There if a presumption with benchmark scores that the score is only valid if the benchmark were properly applied. An AI that figures out how to reward hack represents a result not within the bounds of measurement, but still interesting, and necessitates a new benchmark.
Just saying 'Done it!' is not reward hacking. It is just a lie. Most data is analysed under the presumption that it is not a lie. If it turns out to be a lie the analysis can be discarded. Showing something is a lie has value. Showing that lying exists (which appears to be the level this publication is at) is uninformative. All measurements may be wrong, this comes as news to no-one.
Benchmarks are on the honor system. Even the tightest benchmark can be cheated.
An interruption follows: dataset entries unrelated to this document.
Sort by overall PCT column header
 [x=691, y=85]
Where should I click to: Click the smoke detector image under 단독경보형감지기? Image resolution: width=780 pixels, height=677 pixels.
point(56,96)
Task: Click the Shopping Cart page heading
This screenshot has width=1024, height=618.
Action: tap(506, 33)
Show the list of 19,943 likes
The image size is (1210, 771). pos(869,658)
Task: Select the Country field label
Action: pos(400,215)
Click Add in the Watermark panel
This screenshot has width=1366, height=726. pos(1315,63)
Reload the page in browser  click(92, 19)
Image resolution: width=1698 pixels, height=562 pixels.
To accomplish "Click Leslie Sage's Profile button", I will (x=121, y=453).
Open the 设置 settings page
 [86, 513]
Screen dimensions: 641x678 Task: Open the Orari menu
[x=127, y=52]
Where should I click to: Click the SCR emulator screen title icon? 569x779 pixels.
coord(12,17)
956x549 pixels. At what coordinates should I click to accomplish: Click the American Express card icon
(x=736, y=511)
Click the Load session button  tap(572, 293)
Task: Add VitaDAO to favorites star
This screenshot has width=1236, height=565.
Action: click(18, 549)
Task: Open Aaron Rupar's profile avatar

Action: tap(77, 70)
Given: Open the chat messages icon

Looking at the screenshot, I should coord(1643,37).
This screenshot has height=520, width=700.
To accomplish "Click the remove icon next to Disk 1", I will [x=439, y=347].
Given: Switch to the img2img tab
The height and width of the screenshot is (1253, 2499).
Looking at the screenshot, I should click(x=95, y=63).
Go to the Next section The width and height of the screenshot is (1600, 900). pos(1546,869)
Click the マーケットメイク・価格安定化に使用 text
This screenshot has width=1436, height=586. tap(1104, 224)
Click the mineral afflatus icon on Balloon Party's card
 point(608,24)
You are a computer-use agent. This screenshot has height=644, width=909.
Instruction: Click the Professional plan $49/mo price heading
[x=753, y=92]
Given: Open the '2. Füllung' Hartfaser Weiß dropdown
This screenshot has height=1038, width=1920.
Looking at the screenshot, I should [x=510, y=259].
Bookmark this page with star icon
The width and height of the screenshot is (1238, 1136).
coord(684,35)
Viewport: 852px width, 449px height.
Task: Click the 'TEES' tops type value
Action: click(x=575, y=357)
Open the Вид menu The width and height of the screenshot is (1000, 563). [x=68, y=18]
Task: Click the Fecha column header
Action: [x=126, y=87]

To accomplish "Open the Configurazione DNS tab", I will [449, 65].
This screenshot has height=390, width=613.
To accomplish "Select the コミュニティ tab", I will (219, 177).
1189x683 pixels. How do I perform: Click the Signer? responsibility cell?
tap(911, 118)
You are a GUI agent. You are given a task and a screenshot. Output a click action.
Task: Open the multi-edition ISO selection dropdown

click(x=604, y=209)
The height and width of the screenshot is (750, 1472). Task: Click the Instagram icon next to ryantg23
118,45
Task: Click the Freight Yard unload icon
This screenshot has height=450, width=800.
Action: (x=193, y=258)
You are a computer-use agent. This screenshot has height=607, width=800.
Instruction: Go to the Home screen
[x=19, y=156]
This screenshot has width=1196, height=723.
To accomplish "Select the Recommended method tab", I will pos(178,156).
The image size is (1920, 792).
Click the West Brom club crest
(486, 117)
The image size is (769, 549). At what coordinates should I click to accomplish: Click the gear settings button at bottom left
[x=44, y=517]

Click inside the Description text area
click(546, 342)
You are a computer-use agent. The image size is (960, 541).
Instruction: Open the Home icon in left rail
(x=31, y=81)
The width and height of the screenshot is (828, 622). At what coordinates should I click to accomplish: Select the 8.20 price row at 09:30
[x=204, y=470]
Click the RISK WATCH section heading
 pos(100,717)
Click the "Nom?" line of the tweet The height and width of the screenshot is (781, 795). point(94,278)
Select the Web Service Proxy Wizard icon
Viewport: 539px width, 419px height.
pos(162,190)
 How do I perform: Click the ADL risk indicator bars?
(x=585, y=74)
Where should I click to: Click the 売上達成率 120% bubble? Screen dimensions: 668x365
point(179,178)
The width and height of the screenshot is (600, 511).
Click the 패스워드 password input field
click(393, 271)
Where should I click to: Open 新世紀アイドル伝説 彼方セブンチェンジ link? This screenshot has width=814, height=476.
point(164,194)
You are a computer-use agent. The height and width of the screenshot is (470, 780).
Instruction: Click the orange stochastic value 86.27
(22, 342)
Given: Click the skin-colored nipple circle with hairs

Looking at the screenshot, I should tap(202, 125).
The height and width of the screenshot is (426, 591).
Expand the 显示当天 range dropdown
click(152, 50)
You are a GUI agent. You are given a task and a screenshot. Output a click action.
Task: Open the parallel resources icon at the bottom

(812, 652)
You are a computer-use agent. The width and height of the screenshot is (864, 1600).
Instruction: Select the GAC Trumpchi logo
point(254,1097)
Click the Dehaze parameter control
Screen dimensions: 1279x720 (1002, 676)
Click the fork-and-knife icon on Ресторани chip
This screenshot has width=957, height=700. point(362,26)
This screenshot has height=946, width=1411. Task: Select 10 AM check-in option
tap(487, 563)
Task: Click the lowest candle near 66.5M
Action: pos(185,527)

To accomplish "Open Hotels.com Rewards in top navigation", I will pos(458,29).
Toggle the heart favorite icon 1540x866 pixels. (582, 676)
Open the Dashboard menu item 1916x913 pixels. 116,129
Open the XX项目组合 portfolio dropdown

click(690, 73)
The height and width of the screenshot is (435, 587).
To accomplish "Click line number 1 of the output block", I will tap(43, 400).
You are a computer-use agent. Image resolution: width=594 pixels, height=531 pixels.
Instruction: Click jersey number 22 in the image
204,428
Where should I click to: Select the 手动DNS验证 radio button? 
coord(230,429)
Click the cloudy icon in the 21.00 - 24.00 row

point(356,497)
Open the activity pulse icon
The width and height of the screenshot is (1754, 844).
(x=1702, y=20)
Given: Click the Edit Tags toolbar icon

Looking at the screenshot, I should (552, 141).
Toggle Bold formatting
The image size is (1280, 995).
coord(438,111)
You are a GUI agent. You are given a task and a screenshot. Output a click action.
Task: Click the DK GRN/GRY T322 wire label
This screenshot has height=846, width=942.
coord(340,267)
If the benchmark is so secret and air-gapped that it can't be cheated by models, it can be cheated by its own authors. You can't use benchmarks to gate out cheating.
If you don't have the honor system in mind when you're reading scores, you're wasting your time. Is it some unknown outfit with wild claims? Is it connected to Epstein, Russia, the real estate "industry", or sleazeballing in general? Do they have previous history of ratgaming the numbers? Replace its scores with asterisks and move on.
I think it likely is groundbreaking for a number of people (especially non-tech CTOs and VPs) who make decisions based on these benchmarks and who have never wondered what the scores are actually scoring.
Whether benchmark results are misleading depends more on the reporting organization than on the benchmark. Integrity and competence play large roles in this. When OpenAI reports a benchmark number, I trust it more than when that same number is reported by a couple Stanford undergrads posting "we achieved SOTA on XYZ benchmark" all over Twitter.
I guess I look at this less as an “ah ha! They’re all cheating!” and more of a “were you guys even aware of what the benchmarks represented and how they checked them?”